Pente-fino, revisão e corte de gastos

Ganhou corpo, no governo, uma discussão fundamental. Trata-se da adoção de programas de revisão de gastos públicos federais para reequilibrar o Orçamento, alcançar as condições de sustentabilidade da dívida pública em relação ao PIB (Produto Interno Bruto) e melhorar a qualidade das políticas públicas.

Na última sexta-feira (26), foram publicadas portarias do Ministério do Desenvolvimento Social e da Previdência que merecem destaque. Claramente, já refletem essa nova diretriz. Ao contrário do que parte do mercado quer concluir, o governo está comprometido com a questão fiscal.

Pente-fino, revisão (ou "spending review", como é conhecida na literatura estrangeira sobre o tema) ou corte de gastos, simplesmente, são três coisas distintas. Em minha participação recente no Programa WW, do William Waack, na rede de TV CNN, a jornalista Thaís Heredia enalteceu essa questão ao longo do debate.

Passar um pente-fino em programas que estão crescendo de modo expressivo, obrigar à correta aplicação das leis em vigor e combater desperdícios ocasionados por fraudes e concessões equivocadas de transferências sociais é um conjunto de ações tão importante quanto um programa de revisão de gastos, mas não são o mesmo tipo de política.

A primeira é um dever precípuo (mais óbvio) da Administração Pública: não deixar que se jogue dinheiro pela janela. Afinal, ele é escasso; e é público. A segunda é uma política mais sofisticada, que depende de profissionais com qualificações específicas, como econometristas, estatísticos, especialistas em cada área de política pública que se quer avaliar etc. Está prevista também na Constituição Federal, ainda que há poucos anos.

É preciso monitorar e a avaliar as políticas públicas. Por mais evidente que possa parecer, até hoje o processo orçamentário não contempla essa diretriz. Se um programa como o abono salarial não reduz desemprego, não eleva os salários ou não reduz de modo significativo a pobreza, por que seguir com ele no lugar de aumentar o Bolsa Família, por exemplo?

■ Instrução dada: Por favor, reescreva o trecho do texto sobre revisão de gastos públicos começando em "Pente-fino, revisão e" e indo até "a questão fiscal.", trocando "portarias" por "normas". Os registros não são necessários para esta tarefa.

■ Registros brutos:
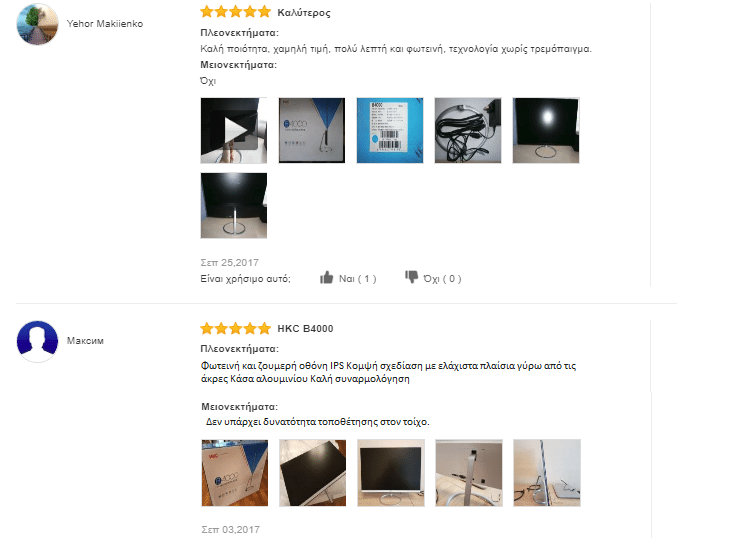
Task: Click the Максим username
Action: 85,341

==

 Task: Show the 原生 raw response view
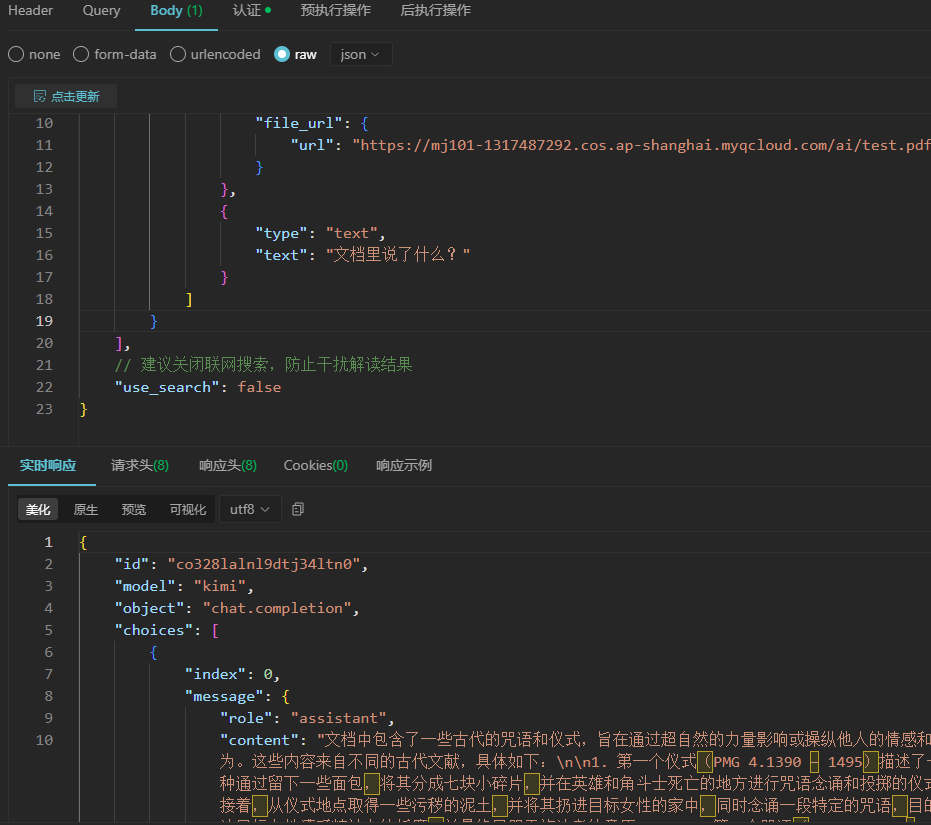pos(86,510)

■ Resposta escrita:
Pente-fino, revisão e corte de gastos

Ganhou corpo, no governo, uma discussão fundamental. Trata-se da adoção de programas de revisão de gastos públicos federais para reequilibrar o Orçamento, alcançar as condições de sustentabilidade da dívida pública em relação ao PIB (Produto Interno Bruto) e melhorar a qualidade das políticas públicas.

Na última sexta-feira (26), foram publicadas normas do Ministério do Desenvolvimento Social e da Previdência que merecem destaque. Claramente, já refletem essa nova diretriz. Ao contrário do que parte do mercado quer concluir, o governo está comprometido com a questão fiscal.